Отрывок из романа Кровь молчащая. 1930 год

Ольга Вячеславовна Нацаренус
      1930 год. Москва.

Сергей Петрович встретился с Шурой у входа в гостиницу «Метрополь». Немного опоздав, прибыв в восьмом часу вечера, пешком, со стороны Красной площади, он деликатно извинился и радушно обнял племянника. Миновав тяжёлые дубовые двери, и набриолиненных, кивающих швейцаров, они попали в самое чрево этого помпезного заведения – в ресторан, и сели за столик, у окна.
Не заставил долго себя ждать официант. Он разглядел в Сергее Петровиче давнего знакомого, и, теперь, без конца улыбаясь и кланяясь, подробнейшим образом уточнял детали меню, и записывал заказанное в тонкий блокнот.
– … И всё же, дядя Серёжа, для чего Вы меня сюда пригласили? Отроду не бывал в подобных местах! Замечательно здесь всё, и величественно, до неприличия: витиеватые кованые решётки, майоликовые панно, лифты, телефоны. А публика какова! А до чего женщины роскошны – глаз не оторвать! И все, как на подбор – в декольте, ушки – в бриллиантах!
Сергей Петрович засмеялся, расстегнул пиджак и чуть ослабил под белоснежным воротником тонкий, коричневый галстук.
– Понимаешь ты, значит, уже про декольте-то, дружок? Ты у нас кобелёк-то уже развязанный, или как?
Шуру эта фраза невероятно смутила. Он покраснел, большим носовым платком вытер образовавшуюся на лбу испарину, и взахлёб отпил из хрустального фужера несколько глотков холодной воды. Сергея Петровича это снова сильно рассмешило:
– Гляди, как кровь то молодая тебе в башку ударила! Будто к заднице скипидара приложили! Ты только обид не держи на меня, не правильным делом это будет. Да и ничего обидного я не произнёс – дело житейское. В семейных беседах пафос ни к чему, проще надо в семейных беседах. Или я не прав, Шурка?
Скоро подали изящный запотевший графин, горячий отварной картофель, и потрошенную, но с головой, селёдку, украшенную крупными, белыми кольцами репчатого лука. Оркестр заиграл фокстрот, и публика за столиками оживилась. Изрядно подвыпившие парочки, у самой сцены, в такт музыке причудливо задвигались.
– Водку пробовал, дружок? Нет?

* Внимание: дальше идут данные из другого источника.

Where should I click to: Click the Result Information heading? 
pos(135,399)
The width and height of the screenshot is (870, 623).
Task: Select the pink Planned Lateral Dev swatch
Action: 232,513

Ну-ка наливай по лафитничкам! – Сергей Петрович довольно потёр ладони, и отрезал селёдке хвост.
Шурка послушно взял графин, и будто стыдясь чего-то, осмотрелся по сторонам:
– Сколько наливать-то, дядя Серёжа?
Взгляд поверх очков стал совсем добродушным. Неровные, жёлтые зубы манерно закусили папиросу.
– Ты что же, краёв у лафитников не видишь, что ли? Вот та-ак, верно всё делаешь, верно. А теперь выпьем. А потом закусим, Шурка, и поговорим. Lerne das Leben zu genie;en! Sie wird dich lehren zu leiden.*
Не желая дальнейших колкостей и насмешек, Шура проглотил водку. Его тело сильно передёрнуло, по языку разлилась горечь, в животе запылало.
________________________________
*Учись наслаждаться жизнью! Страдать она тебя научит сама.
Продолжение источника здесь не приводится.